Work to do =>
In the stretch from the start of the rows through the line that contains "Action: pyautogui.click(x=156, y=204)", change "screenshot" to "screen capture" and write those lines out again with everything else unchanged.

Extracted records =>

━━━━━━━━━━

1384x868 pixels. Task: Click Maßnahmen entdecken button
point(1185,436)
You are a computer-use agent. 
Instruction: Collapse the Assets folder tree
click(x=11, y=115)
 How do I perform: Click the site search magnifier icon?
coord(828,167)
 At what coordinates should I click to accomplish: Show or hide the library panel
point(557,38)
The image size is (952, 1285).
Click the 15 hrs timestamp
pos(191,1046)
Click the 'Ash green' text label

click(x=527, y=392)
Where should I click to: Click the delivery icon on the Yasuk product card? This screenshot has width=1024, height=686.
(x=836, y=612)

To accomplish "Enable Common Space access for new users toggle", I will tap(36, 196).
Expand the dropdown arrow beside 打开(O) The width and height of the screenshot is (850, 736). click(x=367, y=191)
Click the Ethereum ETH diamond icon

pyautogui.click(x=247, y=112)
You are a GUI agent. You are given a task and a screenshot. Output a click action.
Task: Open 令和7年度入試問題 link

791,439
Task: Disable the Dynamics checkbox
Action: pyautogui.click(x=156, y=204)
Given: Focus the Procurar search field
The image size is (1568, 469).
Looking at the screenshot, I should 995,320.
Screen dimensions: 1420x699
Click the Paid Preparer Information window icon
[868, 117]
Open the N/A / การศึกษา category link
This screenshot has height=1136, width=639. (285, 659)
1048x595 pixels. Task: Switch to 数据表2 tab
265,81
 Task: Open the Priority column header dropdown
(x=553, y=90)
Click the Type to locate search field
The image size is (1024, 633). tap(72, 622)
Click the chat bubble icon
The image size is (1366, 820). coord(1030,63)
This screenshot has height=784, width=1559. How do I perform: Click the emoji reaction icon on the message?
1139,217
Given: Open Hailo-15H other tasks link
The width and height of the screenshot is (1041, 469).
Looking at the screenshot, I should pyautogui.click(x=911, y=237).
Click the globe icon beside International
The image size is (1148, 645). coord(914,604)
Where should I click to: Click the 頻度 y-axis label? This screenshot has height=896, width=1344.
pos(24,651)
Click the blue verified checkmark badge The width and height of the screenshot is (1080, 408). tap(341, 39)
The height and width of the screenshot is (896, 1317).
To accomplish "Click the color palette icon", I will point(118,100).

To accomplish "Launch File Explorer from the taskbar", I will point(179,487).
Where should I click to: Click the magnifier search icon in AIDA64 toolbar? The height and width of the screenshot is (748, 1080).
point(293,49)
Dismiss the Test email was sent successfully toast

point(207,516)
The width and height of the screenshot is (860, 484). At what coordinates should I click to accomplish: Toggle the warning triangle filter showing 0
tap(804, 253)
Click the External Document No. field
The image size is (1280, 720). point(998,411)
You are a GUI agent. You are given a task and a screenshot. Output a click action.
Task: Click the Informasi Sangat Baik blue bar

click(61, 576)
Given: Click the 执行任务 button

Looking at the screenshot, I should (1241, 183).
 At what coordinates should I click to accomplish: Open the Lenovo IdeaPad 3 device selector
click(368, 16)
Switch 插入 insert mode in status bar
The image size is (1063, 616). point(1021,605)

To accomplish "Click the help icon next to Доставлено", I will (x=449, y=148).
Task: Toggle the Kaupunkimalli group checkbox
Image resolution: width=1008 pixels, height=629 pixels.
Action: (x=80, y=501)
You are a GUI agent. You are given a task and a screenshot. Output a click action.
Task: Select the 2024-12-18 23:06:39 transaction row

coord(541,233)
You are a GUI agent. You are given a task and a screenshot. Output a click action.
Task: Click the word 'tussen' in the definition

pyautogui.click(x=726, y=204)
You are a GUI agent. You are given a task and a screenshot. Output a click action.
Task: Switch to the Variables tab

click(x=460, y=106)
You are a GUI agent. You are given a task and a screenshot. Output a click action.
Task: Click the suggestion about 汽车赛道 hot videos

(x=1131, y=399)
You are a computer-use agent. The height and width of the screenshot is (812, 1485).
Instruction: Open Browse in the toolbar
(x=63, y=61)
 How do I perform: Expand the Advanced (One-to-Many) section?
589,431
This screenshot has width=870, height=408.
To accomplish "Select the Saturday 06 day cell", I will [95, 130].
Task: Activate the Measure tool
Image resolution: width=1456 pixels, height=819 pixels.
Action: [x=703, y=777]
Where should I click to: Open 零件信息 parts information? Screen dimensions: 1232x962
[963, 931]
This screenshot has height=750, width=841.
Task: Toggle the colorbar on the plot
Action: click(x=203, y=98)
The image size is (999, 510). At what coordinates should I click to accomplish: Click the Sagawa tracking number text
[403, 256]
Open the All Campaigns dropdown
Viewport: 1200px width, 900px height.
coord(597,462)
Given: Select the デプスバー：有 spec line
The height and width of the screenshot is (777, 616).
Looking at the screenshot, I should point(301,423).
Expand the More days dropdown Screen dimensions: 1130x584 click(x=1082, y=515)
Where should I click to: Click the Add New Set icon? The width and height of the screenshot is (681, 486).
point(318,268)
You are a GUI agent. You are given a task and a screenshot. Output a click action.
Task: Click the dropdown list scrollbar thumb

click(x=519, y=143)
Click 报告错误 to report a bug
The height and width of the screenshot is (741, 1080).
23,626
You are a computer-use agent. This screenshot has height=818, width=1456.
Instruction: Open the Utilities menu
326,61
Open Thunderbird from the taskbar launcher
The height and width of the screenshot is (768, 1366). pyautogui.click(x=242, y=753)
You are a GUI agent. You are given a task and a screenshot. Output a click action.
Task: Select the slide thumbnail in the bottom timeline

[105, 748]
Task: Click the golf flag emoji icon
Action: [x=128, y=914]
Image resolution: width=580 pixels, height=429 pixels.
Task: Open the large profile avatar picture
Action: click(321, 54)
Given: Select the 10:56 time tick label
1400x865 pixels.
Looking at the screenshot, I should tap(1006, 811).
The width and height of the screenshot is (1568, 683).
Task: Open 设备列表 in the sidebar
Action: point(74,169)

━━━━━━━━━━

The answer =>
1384x868 pixels. Task: Click Maßnahmen entdecken button
point(1185,436)
You are a computer-use agent. 
Instruction: Collapse the Assets folder tree
click(x=11, y=115)
 How do I perform: Click the site search magnifier icon?
coord(828,167)
 At what coordinates should I click to accomplish: Show or hide the library panel
point(557,38)
The image size is (952, 1285).
Click the 15 hrs timestamp
pos(191,1046)
Click the 'Ash green' text label

click(x=527, y=392)
Where should I click to: Click the delivery icon on the Yasuk product card? This screen capture has width=1024, height=686.
(x=836, y=612)

To accomplish "Enable Common Space access for new users toggle", I will tap(36, 196).
Expand the dropdown arrow beside 打开(O) The width and height of the screen capture is (850, 736). click(x=367, y=191)
Click the Ethereum ETH diamond icon

pyautogui.click(x=247, y=112)
You are a GUI agent. You are given a task and a screen capture. Output a click action.
Task: Open 令和7年度入試問題 link

791,439
Task: Disable the Dynamics checkbox
Action: pyautogui.click(x=156, y=204)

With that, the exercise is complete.